Dolayısıyla sorumluluk da ona ait olur.
Bu esasa göre küçük çocuk veya akıl
hastası bir toplulukla birlikte hırsızlık fiiline
katılsalar, Ebû Hanîfe ve İmam Züfer'e göre hiç birisine el
kesme cezası uygulanmaz. Ebû Yusuf (r.a)'a göre, çalınan
malı fiilen kimin çıkardığına bakılır.
Eğer küçük çocuk veya akıl hastası çıkarmışsa,
tamamından had cezası düşer; eğer bunlardan
başkası malı korunduğu yerden çıkarmışsa
had uygulanır. Küçük ve akıl hastasına bu ceza
uygulanmaz. Çünkü hırsızlıkta malı korunan yerden
dışarı çıkarmak asıldır. Ebû Hanîfe ve
Züfer'in delili şudur: Hırsızlık tek bir fiildir.
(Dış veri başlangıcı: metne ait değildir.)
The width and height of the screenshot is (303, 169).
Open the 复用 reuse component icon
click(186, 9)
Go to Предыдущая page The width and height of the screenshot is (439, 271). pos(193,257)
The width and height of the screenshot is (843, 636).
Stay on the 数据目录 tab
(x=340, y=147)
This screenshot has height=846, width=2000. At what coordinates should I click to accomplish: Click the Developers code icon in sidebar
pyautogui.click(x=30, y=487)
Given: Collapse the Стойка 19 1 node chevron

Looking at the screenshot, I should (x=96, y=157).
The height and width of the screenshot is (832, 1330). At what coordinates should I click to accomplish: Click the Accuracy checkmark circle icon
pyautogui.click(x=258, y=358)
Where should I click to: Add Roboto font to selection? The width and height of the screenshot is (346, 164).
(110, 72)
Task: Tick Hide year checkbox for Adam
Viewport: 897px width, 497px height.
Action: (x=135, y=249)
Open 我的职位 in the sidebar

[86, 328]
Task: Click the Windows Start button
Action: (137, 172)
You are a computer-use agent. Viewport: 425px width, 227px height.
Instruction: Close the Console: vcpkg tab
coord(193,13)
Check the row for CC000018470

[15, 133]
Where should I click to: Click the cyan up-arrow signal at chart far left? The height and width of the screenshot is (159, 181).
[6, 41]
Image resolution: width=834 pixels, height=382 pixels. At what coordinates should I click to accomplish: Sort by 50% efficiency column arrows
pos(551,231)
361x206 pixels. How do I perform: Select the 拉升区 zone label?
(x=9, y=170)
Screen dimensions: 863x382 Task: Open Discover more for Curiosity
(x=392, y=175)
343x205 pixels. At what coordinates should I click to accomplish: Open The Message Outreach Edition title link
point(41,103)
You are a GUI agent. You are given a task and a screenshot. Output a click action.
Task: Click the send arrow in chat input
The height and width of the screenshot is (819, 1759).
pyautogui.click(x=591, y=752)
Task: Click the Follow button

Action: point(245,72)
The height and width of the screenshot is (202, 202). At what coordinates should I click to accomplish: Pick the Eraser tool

İster had uygulanabilen kişi yapsın, ister uygulanamayan
kişi, bunlardan hiç birisine had uygulanamaz. Bir suçu kasten
hareket edenle yanlışlıkla hareket edenin ortaklaşa
işlemesi gibi... (bk. el-Kasanî, Bedayiu's-Sanayî', Beyrut
1328/1910, VII, 67; Zeylaî, Tebyînü'l-Hakaik, Emiriyye tab'ı,
III, 211; İbnü'l-Hümam, Fethu'l-Kadîr, Kahire 1315, IV, 220; eş-Şîrazî,
el-Mühezzeb, Matbaatü'l-Babî el-Halebî, II, 277).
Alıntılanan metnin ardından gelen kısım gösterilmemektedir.